• _What is required_:
Each record below is to be restated word for word.

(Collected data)
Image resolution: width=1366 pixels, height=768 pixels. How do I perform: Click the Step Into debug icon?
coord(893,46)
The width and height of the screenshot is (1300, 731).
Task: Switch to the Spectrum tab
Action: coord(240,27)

• _Problem solution_:
Image resolution: width=1366 pixels, height=768 pixels. How do I perform: Click the Step Into debug icon?
coord(893,46)
The width and height of the screenshot is (1300, 731).
Task: Switch to the Spectrum tab
Action: coord(240,27)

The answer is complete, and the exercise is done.